Je vous propose aujourd’hui un nouveau billet autour des manuscrits hébreux du Moyen Age. J’ai choisi pour l’occasion de vous présenter deux codex médiévaux parmi les plus anciens : le codex de Leningrad et le codex d’Alep.

Le codex de Leningrad, daté du 11e siècle, et plus exactement de 1008, est aujourd’hui conservé à la Bibliothèque Nationale Russe (située à Saint Pétersbourg). Il s’agit de la plus ancienne copie conservée dans son intégralité de la Bible hébraïque, utilisant le texte massorétique et la vocalisation tibérienne du Texte (c’est à dire la prononciation canonique).
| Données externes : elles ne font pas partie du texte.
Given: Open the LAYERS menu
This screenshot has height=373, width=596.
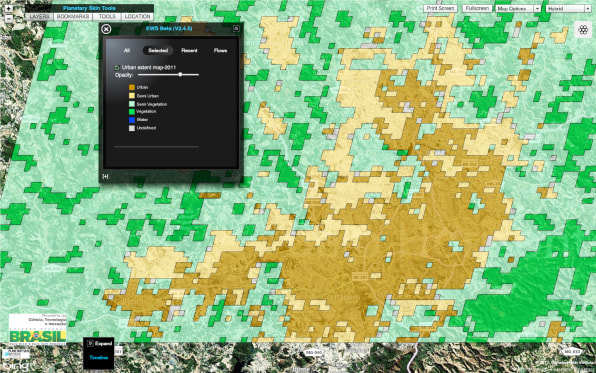Looking at the screenshot, I should click(x=40, y=17).
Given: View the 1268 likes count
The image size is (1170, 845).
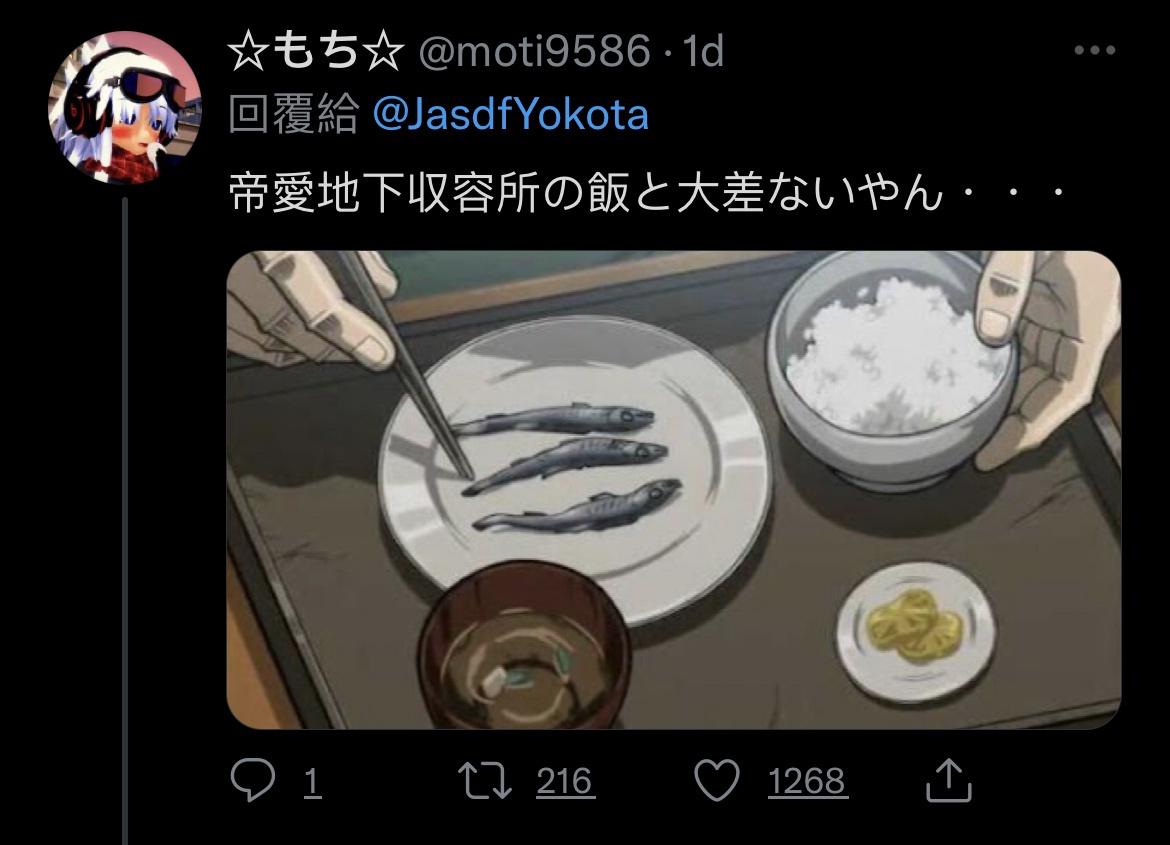Looking at the screenshot, I should click(x=807, y=782).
Il fut, selon les hypothèses les plus plausibles, rédigé au Caire à partir du Codex d’Alep, lui-même copié en Galilée au 10e siècle vers 910-930 et connu comme la plus ancienne version de la Bible hébraïque, mais demeurant incomplet (196 folios manquants sur plus de 400) depuis le pogrom d’Alep en 1947.
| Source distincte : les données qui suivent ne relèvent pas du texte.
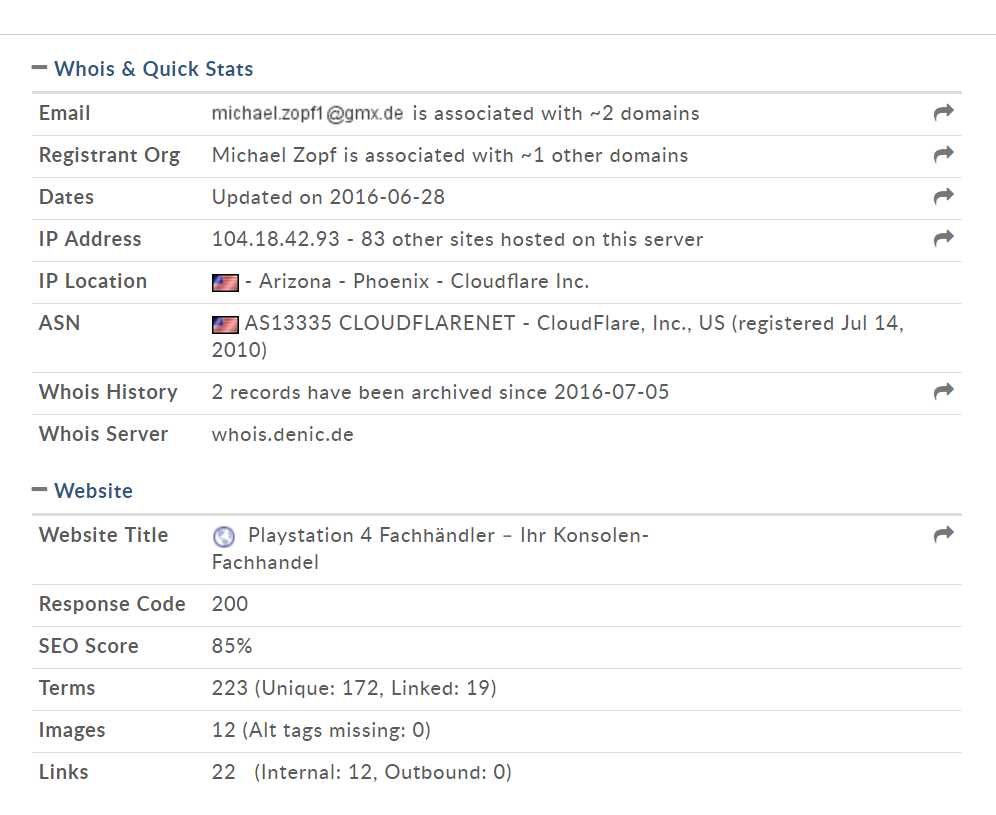Collapse the Whois & Quick Stats section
Conservé par le Musée d’Israël de Jérusalem et inscrit depuis 2016 sur la liste du patrimoine mondial de l’UNESCO, le codex d’Alep est considéré comme le texte le plus fiable en matière de texte biblique, mais aussi concernant la vocalisation du texte (en relation avec les nikkudot : les points voyelles dans les textes) et la cantillation liturgique (le chant rituel du texte) en relation avec les indications du texte servant à la prononciation et aux tonalités/hauteurs à donner au texte chanté. Maïmonide aurait utilisé le codex d’Alep pour édicter les règles de rédaction des rouleaux de la Torah. C’est donc en partie pour cela qu’il est considéré comme une autorité en matière de massore, la transmission de la tradition concernant les Ecritures.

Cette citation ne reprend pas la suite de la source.